UDSEntry compression ideas

Thu Sep 26 21:48:28 BST 2013

Hi,

2013/9/21 David Faure:
> On Friday 20 September 2013 00:32:08 Frank Reininghaus wrote:
>> Now the obvious question is: "How on earth can this be more efficient
>> that the current solution? There is still a QHash in each
>> UDSEntryPrivate after all, and the code gets more complicated!"
>>
>> The trick is that the mapping from the "uint uds" to the index of the
>> corresponding "Field" is usually exactly the same for every UDSEntry
>> if we read many of them in a row, and we can make all UDSEntryPrivates
>> share this mapping (QHash is implicitly shared). This means that every
>> UDSEntryPrivate only has a private QVector<Field>, which only needs a
>> rather small overhead compared to the memory that the Fields
>> themselves need.
>>
>> The patch definitely needs further testing and polishing. I probably
>> won't get much work done until next week though.
>
> Nice tricks, very clever.

Thanks :-)

> The patch looks good to me.
>
> Just some minor issues with the patch:
> *  contains + value means double lookup, use iterators instead
>  (like the code was doing before - with a typedef for the QHash, for
> readability)
> * the initialisation of cachedStrings can be simplified with QVector::resize
> which does call the default constructor for each item.

Agreed, I'll change that.

Two more things that might be worth improving:

(a) With my patch, UDSEntry::remove(uint field) removes the "field"

§ **Set problem 1**: Rewrite the paragraph of the UDSEntry compression message that begins "The trick is that the mapping" as a shorter paragraph, keeping its main facts.
§ **Set problem 2**: Continue the UDSEntry compression message from where it stops.

Element lookup records
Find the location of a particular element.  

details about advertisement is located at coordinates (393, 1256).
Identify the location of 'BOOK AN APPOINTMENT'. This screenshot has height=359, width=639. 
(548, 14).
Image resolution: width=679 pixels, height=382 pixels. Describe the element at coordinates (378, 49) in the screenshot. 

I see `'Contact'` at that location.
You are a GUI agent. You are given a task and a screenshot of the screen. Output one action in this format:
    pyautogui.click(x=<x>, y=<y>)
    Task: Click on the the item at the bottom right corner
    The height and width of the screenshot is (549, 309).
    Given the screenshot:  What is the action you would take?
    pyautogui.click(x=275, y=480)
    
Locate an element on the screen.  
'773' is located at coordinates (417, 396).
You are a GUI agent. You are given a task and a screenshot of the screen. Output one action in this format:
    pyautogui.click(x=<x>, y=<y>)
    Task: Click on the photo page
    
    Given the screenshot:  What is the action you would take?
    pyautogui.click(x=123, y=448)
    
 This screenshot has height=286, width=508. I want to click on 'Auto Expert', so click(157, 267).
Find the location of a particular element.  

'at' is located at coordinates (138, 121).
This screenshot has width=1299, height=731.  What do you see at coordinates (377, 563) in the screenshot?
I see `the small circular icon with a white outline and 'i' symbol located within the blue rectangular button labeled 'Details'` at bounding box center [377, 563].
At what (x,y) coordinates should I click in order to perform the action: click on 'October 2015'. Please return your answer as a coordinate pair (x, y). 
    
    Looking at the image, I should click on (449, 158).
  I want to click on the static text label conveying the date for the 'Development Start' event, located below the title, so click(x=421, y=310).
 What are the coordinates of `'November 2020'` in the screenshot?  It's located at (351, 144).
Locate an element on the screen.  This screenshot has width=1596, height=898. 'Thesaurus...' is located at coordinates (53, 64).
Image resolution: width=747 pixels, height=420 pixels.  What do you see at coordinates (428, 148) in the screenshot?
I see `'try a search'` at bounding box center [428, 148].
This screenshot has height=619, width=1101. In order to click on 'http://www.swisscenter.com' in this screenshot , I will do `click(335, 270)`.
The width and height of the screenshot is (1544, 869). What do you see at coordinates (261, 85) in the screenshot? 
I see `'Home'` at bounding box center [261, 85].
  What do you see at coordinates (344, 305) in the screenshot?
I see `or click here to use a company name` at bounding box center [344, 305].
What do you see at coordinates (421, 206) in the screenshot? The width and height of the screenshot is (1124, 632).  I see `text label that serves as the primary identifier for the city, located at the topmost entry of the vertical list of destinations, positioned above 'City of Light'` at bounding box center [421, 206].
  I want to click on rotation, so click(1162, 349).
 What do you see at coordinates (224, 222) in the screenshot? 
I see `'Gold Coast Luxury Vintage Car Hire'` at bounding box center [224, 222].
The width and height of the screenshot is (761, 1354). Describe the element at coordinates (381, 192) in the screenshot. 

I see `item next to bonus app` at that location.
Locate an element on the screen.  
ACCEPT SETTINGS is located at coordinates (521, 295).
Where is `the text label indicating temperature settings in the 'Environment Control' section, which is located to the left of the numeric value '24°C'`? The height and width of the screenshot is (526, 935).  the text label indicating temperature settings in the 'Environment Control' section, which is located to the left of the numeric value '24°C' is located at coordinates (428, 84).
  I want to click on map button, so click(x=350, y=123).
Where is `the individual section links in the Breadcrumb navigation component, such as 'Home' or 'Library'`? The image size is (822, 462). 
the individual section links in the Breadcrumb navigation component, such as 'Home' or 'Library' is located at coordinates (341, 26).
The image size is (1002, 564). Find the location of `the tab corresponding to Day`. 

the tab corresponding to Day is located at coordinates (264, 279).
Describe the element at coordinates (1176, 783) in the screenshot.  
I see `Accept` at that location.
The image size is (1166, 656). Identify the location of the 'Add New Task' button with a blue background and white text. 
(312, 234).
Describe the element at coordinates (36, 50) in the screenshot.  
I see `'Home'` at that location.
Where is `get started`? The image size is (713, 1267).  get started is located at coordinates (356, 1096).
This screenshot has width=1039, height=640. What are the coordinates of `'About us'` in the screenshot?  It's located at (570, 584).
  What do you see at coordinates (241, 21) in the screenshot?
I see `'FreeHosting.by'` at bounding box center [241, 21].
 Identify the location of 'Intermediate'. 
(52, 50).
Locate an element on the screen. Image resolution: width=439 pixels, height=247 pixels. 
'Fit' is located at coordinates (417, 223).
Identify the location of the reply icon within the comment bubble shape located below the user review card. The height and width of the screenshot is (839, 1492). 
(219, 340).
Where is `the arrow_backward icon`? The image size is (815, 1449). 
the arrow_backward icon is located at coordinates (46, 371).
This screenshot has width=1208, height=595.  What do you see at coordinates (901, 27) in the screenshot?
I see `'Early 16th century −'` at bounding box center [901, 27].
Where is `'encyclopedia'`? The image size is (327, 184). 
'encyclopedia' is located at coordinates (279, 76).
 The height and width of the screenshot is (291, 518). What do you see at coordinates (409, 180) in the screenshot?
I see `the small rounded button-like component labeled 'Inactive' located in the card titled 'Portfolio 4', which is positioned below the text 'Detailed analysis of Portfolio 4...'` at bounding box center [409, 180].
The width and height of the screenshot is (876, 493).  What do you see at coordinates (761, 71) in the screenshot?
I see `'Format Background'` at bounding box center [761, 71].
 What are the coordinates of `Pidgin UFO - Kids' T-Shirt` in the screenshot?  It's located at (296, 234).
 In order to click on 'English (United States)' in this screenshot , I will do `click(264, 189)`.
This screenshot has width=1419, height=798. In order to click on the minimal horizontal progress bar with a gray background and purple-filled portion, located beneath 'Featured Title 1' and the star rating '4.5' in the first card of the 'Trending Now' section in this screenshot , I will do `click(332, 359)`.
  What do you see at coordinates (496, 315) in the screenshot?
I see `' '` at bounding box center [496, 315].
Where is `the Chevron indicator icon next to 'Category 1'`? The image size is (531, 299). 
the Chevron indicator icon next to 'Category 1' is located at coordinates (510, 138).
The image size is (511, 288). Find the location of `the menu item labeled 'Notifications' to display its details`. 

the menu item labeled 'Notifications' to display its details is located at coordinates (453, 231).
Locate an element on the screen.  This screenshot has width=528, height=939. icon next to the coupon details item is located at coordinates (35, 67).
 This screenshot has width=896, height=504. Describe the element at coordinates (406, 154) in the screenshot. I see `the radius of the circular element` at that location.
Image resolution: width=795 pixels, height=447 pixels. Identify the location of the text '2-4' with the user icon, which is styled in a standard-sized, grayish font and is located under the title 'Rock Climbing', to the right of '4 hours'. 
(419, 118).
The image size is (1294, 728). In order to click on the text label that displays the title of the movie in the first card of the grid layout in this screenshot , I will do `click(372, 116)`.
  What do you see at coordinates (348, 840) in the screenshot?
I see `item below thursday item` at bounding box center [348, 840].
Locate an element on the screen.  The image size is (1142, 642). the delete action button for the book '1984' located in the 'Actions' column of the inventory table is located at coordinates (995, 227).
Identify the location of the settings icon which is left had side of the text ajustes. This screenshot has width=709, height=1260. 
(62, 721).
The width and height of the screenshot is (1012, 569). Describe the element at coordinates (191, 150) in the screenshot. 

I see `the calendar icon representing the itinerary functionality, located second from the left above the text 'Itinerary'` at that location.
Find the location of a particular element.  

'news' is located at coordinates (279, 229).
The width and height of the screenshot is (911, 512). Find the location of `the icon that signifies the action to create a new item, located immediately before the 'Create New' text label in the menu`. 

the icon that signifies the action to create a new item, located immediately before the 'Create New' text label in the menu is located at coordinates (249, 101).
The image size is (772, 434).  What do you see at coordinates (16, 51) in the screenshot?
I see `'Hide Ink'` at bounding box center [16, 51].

§ **Right answer 1**: When many UDSEntry objects are read in a row, the mapping from "uint uds" to the index of the matching "Field" is usually identical for each one, so all UDSEntryPrivates can share that mapping, since QHash is implicitly shared. Each UDSEntryPrivate then keeps only a private QVector<Field>, which adds little overhead compared with the memory the Fields themselves need.

§ **Right answer 2**:
from the QHash, but it neither frees the memory held by the
corresponding QString, nor does it remove the entry from the
QVector<Field>. I'm not sure how often it happens that fields are
removed and re-added to a UDSEntry, but if that is done repeatedly,
then the memory usage will grow indefinitely, which is not good.
Erasing the "Field" from the QVector every time might not be optimal
either because it makes "remove" a O(N) operation. Maybe one could
check if at least half the entries have been deleted and reorganize
the internal structure if that is the case. I'll look into that.

(b) Maybe I should add a unit test that stores multiple UDSEntries to
a stream, changes the order of the fields every time, re-loads them,
and verifies that everything is OK. Just to make sure that the code
really works even if not all UDSEntries have the same format inside
the stream.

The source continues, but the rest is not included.